ガジ丸が想う沖縄

沖縄の動物、植物、あれこれを紹介します。

イチャンダイチゴ

2006年01月27日 | 通信-社会・生活

 ウチナーンチュに、「イチャンダイチゴがあるから持って行きなさい」と言われても、「痛んだイチゴを持って行きなさいって、何考えているの、あの人」などと怒ってはいけない。イチャンダは「痛んだ」の舌足らずな言い方では無い。イチャンダはウチナーグチ(沖縄口)で「只(無料)」を意味する言葉。「只のイチゴ」ということになる。
 先週木曜日に、近所のスーパーでイチゴを1パック買った。これは只では無く、390円した。すぐに冷蔵庫の野菜室に入れて、そして、忘れた。

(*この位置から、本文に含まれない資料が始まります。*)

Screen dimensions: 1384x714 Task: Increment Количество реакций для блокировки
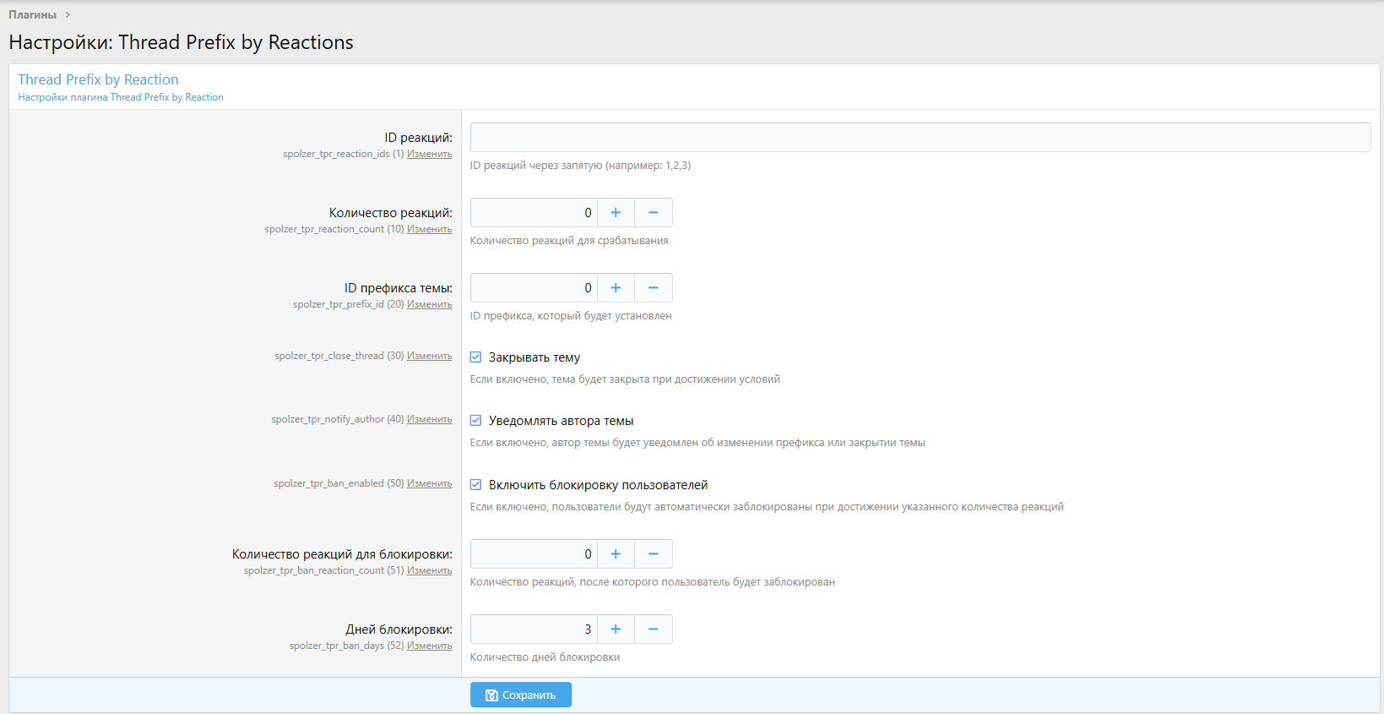click(x=616, y=554)
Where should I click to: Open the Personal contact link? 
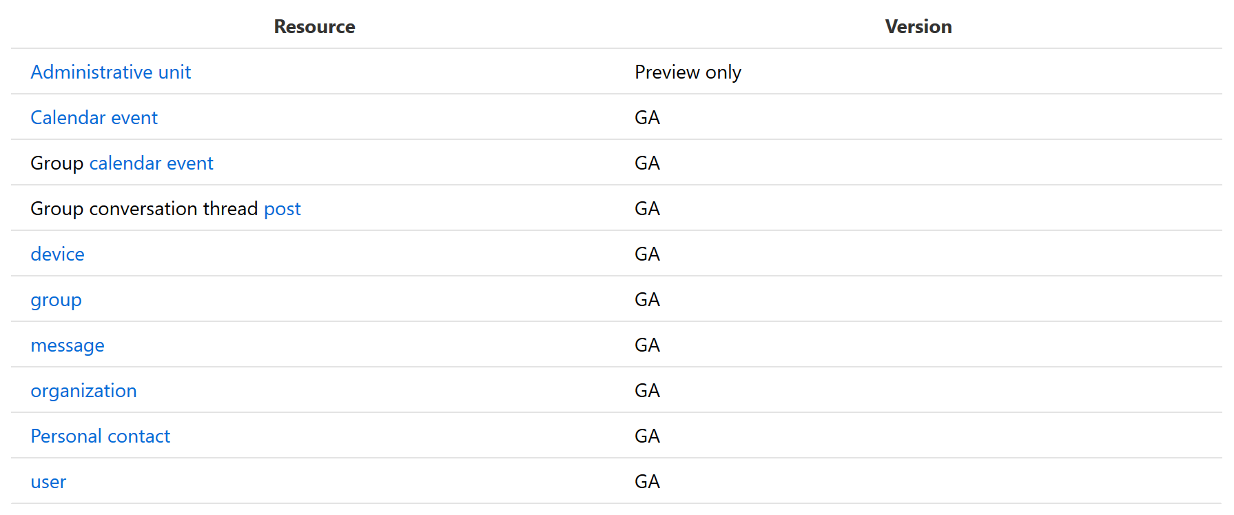[100, 436]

 今週火曜日(24日)、テレビのニュース番組を観ていたら、思わず「オイ、オイ」と突っ込みたくなるような場面に遭遇した。それはアメリカ産牛肉の輸入再禁止に関連してのニュースであったが、アメリカの農政関係の高官らしい人が出ていて、「BSEに感染するよりも交通事故に会う確率が高い」なんてことを彼は言ったのである。政府高官にしては何ともまあ、大雑把なことを言う人だろうと私は思ったのだが、案の定、これは問題発言と見なされ、翌朝のワイドショーで取り上げられた。
 沖縄での交通事故による死者は、年間だいたい80人ほどと聞いている。「あなたたち、1年間で約80人が交通事故で死んでいるんでしょう。だったら、1年間に1人くらいBSEに感染したって大したこと無いじゃない。その程度の犠牲で、アメリカの牛肉生産農家は助かるんですよ。」なんて、アメリカの政府高官も思っているわけでは無いだろうが、そういう風に聞こえた。「禁止部位が混ざっていたのはちょっとしたミスじゃないか」という気分が彼にはあったのだろう。「そのくらい許せよ」なのであろう。
 車は危険である。危険だから、管理者(国)は法によって多くの規制をし、ミスが起きないようにする。そして、ミスを犯したものがいれば、それを許したりはしない。
 原子力発電所は、万が一事故が起こった場合は非常に危険である。だから、二重にも三重にも、あるいはそれ以上に安全対策を講じている。BSEに関しても、それは非常に危険であると日本国が認識し、それに対し入念な安全対策を講じるのはすごく当然のことだと思う。国民の安全を守るのは国の責務である。今回、日本国は正しい。

 今週水曜日の朝、冷蔵庫の野菜室にイチゴを発見した。買ってから1週間が過ぎたイチゴは、その表面の3割方をシロカビに覆われていた。その10日ほど前、傷みかけたターンムリンガクと賞味期限を2ヶ月以上過ぎた高野豆腐を食って、それでも下痢をしなかった私は、私の胃腸に自信を持っていたので、カビに覆われたイチゴも水洗いでカビを落として、食った。歯触りが普通のイチゴと違ってネトっとした、イチゴを茹でたらこんな感触かなと思うようなものがあり、それは香りも無く、美味くも無かったのだが、構わず食った。そして、6個目か7個目を口に入れた時、その1粒はまったくカビの味がした。すぐに吐き出した。カビは表面だけで無く、中まで染み込んでいたようである。
 口の中にカビの味がして嫌な気分。残ったイチゴの中には罪の無いイチゴもあったであろうが、全部捨てた。イチャンダ(只)では無かったイチゴであったが、イタンダイチゴに変身してしまっては、BSEの疑いのある牛肉と同じ処分となる。イチゴを忘れるというミスを犯した私は、390円の損と嫌な気分という罰を受けた。当然の報いだ。